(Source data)

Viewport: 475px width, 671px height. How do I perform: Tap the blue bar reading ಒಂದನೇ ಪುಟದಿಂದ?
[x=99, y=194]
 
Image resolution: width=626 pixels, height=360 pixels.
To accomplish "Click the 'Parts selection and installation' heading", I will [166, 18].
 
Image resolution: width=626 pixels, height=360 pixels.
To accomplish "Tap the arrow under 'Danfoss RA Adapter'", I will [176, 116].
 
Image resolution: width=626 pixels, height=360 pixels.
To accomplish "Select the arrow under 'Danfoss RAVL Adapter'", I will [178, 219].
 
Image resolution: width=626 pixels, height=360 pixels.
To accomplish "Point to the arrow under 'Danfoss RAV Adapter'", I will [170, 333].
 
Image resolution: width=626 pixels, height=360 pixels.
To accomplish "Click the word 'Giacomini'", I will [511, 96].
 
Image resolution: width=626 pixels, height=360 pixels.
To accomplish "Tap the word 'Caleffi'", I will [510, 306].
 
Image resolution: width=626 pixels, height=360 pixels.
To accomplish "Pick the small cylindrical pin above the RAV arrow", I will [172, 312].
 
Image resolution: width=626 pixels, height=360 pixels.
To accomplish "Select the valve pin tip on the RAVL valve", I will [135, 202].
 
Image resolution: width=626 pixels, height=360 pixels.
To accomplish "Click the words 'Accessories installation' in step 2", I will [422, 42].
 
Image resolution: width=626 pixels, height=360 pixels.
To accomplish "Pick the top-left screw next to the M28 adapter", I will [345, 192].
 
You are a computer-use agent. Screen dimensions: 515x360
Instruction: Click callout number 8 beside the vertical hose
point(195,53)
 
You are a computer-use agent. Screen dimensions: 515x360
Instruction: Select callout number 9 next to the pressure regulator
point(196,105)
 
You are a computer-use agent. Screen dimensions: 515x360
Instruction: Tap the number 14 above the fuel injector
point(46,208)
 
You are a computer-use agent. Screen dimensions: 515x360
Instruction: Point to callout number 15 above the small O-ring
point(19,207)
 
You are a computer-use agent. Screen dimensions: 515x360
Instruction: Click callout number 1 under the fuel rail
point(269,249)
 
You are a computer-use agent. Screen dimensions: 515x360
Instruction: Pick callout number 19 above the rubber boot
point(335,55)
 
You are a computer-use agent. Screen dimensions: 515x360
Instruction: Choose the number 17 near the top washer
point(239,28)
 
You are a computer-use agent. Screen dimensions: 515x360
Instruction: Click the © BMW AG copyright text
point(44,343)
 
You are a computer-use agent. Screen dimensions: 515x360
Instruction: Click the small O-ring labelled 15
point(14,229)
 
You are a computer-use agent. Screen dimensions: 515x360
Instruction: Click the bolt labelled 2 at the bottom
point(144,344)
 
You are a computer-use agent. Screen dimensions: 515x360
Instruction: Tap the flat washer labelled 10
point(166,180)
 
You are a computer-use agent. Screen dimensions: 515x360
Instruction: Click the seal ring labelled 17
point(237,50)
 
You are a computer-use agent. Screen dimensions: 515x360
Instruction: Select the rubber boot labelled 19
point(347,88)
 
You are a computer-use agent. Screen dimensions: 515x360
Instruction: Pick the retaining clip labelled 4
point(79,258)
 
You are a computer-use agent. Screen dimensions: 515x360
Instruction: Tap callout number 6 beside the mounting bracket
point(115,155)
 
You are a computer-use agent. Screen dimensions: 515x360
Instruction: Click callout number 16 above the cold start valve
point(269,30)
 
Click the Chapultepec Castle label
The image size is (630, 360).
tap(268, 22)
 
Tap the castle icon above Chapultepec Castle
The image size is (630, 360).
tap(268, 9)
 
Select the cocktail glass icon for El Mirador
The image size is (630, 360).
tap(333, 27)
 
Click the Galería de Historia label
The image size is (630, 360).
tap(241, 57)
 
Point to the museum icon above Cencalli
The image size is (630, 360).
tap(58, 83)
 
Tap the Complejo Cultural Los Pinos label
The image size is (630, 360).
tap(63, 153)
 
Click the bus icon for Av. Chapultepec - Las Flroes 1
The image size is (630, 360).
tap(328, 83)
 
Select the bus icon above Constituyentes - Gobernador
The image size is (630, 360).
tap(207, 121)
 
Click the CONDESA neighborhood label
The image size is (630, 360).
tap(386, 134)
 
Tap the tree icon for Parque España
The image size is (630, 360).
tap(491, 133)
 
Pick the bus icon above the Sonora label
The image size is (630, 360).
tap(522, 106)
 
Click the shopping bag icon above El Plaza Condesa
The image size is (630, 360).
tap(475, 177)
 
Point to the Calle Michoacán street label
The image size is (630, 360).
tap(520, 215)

• **Task to complete**: List every line in the source data above that contains the word "ring".

• **Task answer**:
Instruction: Point to callout number 15 above the small O-ring
Instruction: Click the small O-ring labelled 15
Instruction: Click the seal ring labelled 17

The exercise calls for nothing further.